**Task details**: In the listing below, find the line containing "This screenshot has width=1141, height=641." and the line containing "Save the sync email changes". Repeat exactly those two lines and every line between them.

**Information supplied**:
....

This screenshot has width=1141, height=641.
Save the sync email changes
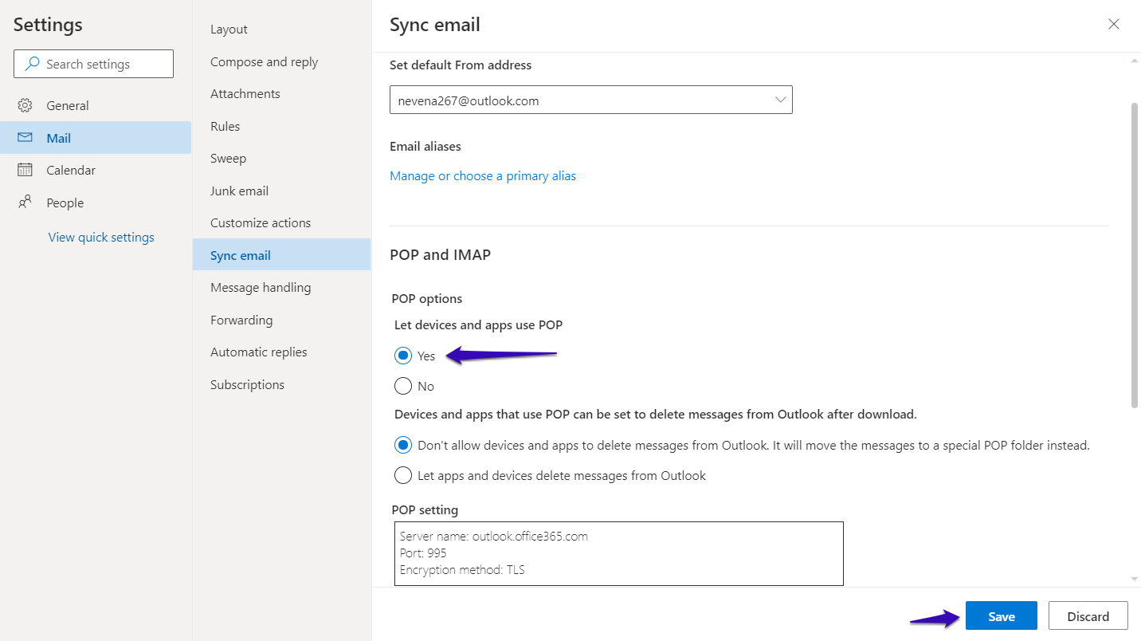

....

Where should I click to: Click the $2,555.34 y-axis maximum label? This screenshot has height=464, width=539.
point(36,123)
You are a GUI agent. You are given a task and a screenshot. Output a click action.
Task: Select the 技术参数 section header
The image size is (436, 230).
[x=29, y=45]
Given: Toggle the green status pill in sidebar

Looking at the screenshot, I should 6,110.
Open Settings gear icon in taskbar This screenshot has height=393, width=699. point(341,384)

....

**Solution to this problem**:
This screenshot has width=1141, height=641.
Save the sync email changes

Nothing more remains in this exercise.